**What you have to do:** Repeat the rows word for word, from the line containing "The width and" through the end of the rows. Leave the pictures out of your answer.

◇ ◇ ◇ ◇ ◇

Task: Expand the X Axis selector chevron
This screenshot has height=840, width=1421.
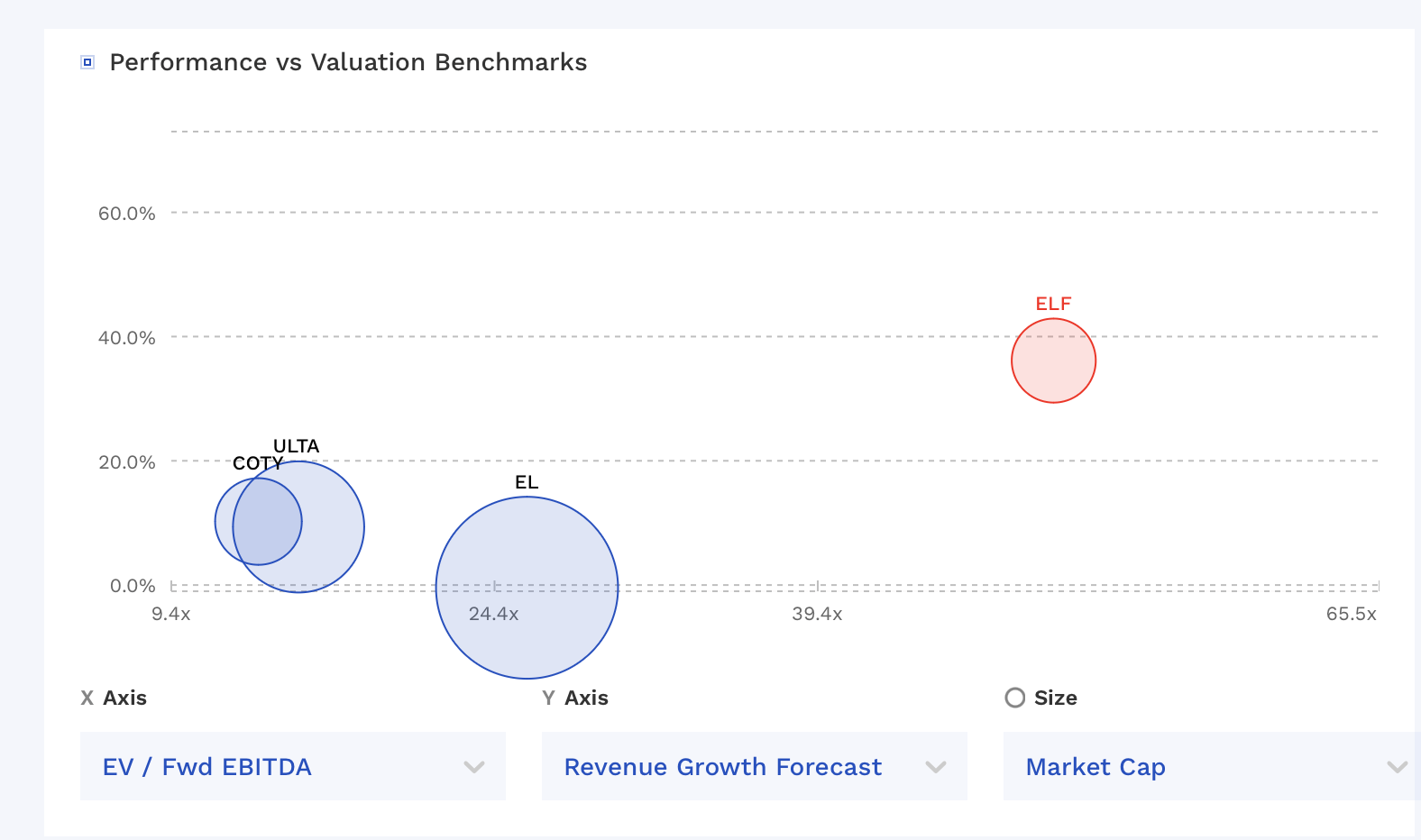Action: (x=475, y=766)
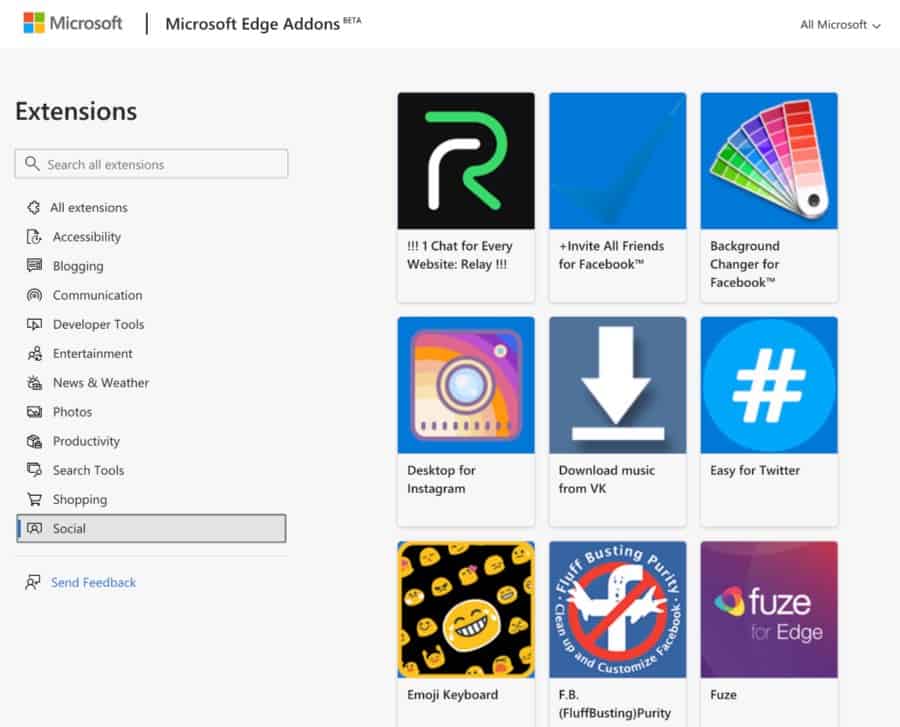Viewport: 900px width, 727px height.
Task: Open the Fluff Busting Purity icon
Action: [617, 609]
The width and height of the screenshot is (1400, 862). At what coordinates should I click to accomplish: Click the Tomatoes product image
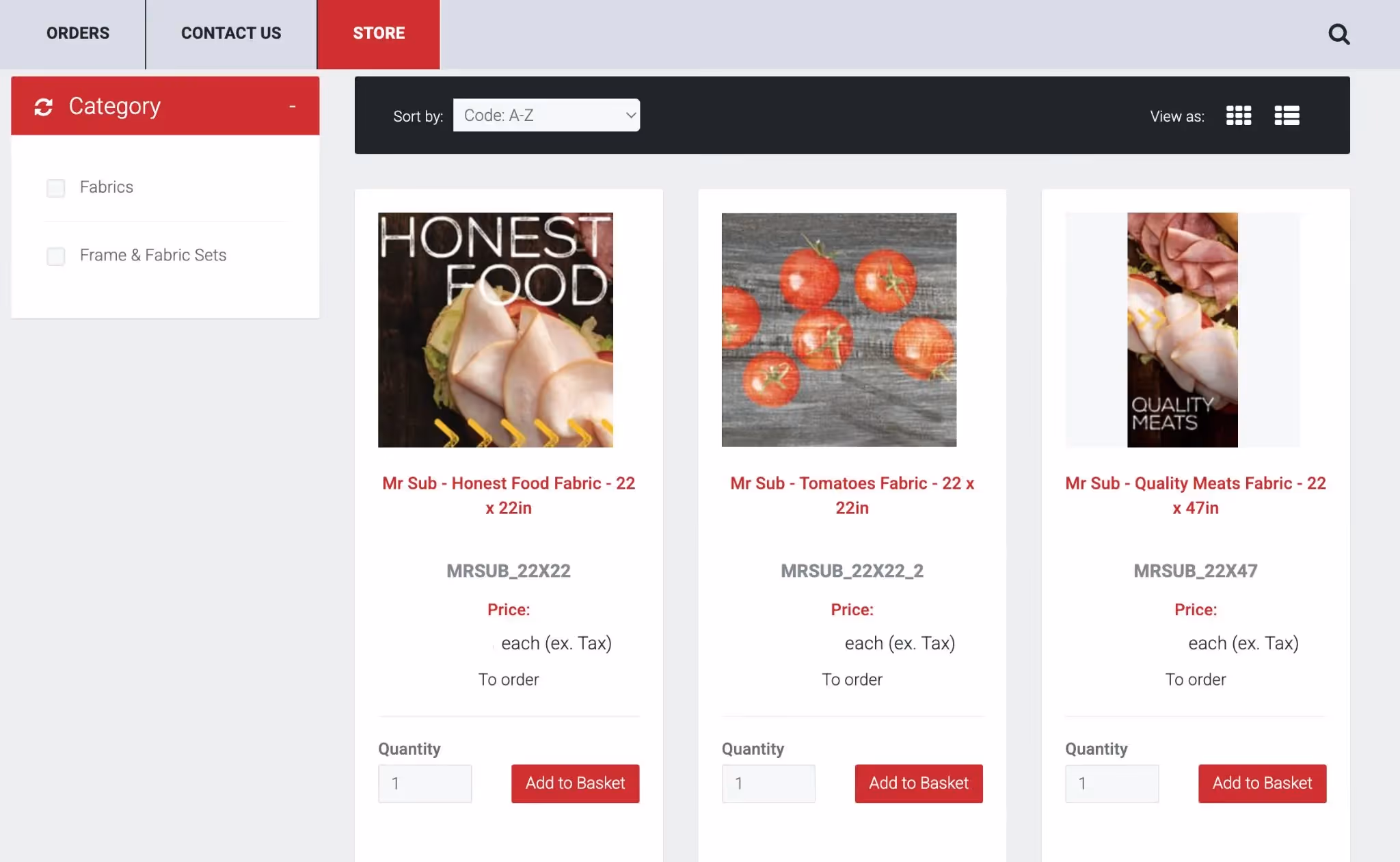[839, 330]
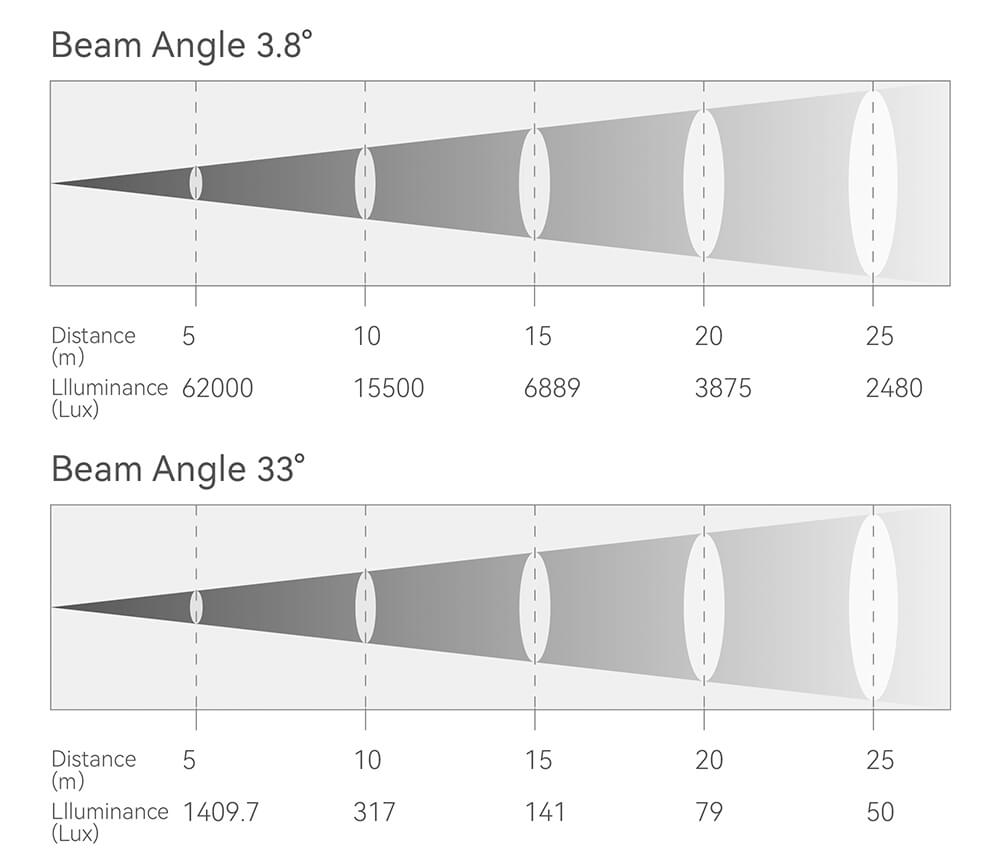Select the 317 lux value
The image size is (1000, 853).
[x=374, y=812]
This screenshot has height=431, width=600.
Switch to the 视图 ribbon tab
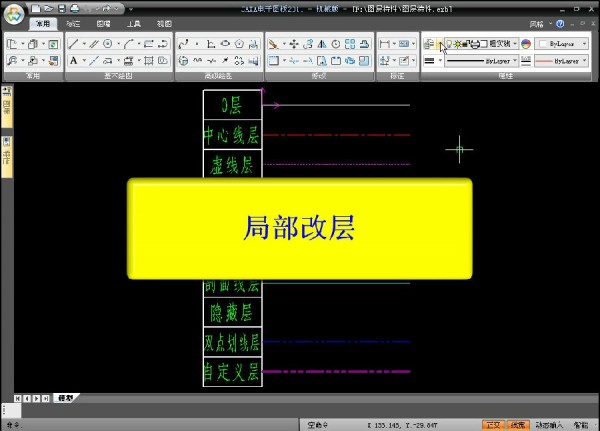(164, 22)
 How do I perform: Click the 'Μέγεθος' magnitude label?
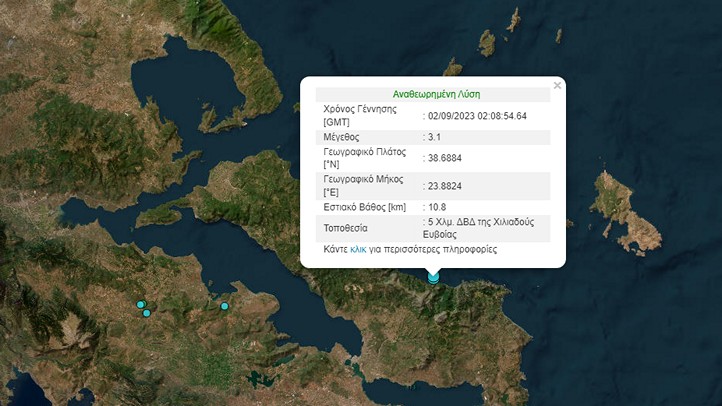click(341, 136)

◇ ◇ ◇ ◇ ◇

**Expected output:**
The width and height of the screenshot is (1400, 862). At what coordinates should I click to accomplish: Click the Tomatoes product image
[839, 330]
Select the 317 lux value
The image size is (1000, 853).
[x=374, y=812]
This screenshot has height=431, width=600.
Switch to the 视图 ribbon tab
(164, 22)
 How do I perform: Click the 'Μέγεθος' magnitude label?
click(341, 136)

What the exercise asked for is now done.